[Extracted material]
===============

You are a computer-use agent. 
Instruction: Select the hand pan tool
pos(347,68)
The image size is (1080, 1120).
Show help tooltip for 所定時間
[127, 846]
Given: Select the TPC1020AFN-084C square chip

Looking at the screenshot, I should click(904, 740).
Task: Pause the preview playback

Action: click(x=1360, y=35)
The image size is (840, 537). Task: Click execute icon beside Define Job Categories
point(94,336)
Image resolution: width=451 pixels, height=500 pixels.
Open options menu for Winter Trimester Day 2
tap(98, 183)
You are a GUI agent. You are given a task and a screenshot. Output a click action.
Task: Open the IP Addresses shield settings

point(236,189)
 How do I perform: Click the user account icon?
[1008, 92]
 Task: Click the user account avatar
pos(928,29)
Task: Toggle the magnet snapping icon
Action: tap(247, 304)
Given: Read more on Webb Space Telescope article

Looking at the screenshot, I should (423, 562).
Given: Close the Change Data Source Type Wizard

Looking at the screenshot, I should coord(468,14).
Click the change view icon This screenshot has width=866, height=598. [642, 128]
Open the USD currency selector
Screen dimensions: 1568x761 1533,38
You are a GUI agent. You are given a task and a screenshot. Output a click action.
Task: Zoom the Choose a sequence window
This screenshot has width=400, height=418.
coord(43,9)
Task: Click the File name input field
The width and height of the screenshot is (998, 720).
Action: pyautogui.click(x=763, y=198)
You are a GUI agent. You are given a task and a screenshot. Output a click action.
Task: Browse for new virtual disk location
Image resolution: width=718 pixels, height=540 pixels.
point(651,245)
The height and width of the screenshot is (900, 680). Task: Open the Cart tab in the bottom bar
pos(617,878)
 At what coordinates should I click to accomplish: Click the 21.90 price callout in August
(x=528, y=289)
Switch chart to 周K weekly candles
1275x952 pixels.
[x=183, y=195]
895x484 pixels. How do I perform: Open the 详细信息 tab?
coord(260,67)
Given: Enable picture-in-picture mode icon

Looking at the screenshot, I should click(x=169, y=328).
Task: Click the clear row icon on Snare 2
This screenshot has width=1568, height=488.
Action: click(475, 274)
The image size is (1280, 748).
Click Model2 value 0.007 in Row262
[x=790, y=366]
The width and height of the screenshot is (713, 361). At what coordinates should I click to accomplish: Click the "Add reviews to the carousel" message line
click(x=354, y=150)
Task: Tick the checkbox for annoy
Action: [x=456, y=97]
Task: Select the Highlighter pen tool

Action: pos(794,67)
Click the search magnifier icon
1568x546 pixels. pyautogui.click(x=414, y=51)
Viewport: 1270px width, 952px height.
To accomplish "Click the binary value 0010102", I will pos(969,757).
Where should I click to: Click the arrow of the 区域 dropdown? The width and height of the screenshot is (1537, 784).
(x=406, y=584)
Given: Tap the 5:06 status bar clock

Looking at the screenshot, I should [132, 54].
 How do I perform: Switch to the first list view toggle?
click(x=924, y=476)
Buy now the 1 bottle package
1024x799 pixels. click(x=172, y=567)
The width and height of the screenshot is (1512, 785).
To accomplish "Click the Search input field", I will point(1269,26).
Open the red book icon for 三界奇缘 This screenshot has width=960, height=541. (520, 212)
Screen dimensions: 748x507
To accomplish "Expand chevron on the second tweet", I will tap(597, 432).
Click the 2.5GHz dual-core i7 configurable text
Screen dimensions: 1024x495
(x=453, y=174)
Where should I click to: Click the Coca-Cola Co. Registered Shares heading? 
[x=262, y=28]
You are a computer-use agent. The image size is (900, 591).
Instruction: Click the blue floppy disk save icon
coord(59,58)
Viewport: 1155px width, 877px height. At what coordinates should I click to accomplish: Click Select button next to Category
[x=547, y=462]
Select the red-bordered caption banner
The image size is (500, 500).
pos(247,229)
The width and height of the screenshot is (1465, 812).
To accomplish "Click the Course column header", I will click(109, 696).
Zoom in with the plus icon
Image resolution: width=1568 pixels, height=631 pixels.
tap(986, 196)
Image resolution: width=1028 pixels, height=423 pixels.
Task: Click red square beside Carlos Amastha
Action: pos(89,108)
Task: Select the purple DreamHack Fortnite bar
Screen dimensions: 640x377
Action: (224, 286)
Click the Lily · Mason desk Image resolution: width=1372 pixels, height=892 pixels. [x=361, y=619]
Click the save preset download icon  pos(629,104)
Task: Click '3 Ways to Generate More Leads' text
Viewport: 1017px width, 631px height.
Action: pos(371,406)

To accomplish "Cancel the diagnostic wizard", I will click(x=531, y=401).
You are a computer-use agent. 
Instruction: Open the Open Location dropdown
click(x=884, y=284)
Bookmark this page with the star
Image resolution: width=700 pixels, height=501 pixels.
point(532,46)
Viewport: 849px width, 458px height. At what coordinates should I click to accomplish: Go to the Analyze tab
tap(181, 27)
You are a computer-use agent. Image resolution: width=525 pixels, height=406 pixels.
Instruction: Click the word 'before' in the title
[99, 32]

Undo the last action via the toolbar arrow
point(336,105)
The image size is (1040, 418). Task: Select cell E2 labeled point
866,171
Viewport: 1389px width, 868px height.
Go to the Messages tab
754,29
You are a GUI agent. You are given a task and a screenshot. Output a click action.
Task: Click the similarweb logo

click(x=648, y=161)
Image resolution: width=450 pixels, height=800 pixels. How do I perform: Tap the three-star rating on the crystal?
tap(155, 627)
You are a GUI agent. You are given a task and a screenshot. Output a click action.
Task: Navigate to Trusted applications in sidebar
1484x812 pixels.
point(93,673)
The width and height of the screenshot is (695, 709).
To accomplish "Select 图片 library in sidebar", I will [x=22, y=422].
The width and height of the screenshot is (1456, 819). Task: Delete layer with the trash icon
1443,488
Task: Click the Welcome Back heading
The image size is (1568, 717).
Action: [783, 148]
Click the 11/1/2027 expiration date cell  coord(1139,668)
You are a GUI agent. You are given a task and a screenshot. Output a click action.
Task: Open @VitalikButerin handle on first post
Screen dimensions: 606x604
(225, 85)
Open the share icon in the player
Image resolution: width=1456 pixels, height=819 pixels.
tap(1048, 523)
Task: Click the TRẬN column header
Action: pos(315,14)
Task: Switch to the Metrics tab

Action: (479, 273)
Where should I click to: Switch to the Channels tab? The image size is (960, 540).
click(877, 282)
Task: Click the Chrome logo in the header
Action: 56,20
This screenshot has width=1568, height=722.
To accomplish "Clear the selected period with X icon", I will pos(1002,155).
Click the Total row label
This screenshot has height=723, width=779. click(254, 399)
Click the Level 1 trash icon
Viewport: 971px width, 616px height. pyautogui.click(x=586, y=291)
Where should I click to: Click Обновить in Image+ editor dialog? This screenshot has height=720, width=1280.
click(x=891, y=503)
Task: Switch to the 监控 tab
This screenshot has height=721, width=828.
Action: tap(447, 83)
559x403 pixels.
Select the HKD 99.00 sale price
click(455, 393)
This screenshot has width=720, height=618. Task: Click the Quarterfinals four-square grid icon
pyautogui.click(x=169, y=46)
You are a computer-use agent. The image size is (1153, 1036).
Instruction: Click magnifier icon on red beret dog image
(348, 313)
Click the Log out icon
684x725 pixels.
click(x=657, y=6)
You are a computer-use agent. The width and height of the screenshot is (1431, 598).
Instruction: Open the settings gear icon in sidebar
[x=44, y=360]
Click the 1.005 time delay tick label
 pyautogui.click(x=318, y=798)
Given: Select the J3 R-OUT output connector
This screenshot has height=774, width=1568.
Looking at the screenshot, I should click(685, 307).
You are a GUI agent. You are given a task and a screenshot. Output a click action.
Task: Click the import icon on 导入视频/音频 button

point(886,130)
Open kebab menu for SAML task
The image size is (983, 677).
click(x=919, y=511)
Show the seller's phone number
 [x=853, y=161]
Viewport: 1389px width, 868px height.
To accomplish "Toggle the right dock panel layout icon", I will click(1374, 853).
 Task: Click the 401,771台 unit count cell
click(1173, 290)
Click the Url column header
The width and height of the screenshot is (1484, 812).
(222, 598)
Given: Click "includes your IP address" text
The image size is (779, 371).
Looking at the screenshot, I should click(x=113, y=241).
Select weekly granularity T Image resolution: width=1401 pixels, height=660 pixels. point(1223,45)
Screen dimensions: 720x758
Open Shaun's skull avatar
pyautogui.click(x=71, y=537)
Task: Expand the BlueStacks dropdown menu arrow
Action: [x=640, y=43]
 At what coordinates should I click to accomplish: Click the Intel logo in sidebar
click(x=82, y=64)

===============

[The task] Lay out everything from the line containing "How do I perform: Click" down to the line containing "Looking at the screenshot, I should (423, 562)." in the records as a JSON list of strings. Use one string per line and skip blank lines.

[Response for this exercise]
[
  " How do I perform: Click the user account icon?",
  "[1008, 92]",
  " Task: Click the user account avatar",
  "pos(928,29)",
  "Task: Toggle the magnet snapping icon",
  "Action: tap(247, 304)",
  "Given: Read more on Webb Space Telescope article",
  "Looking at the screenshot, I should (423, 562)."
]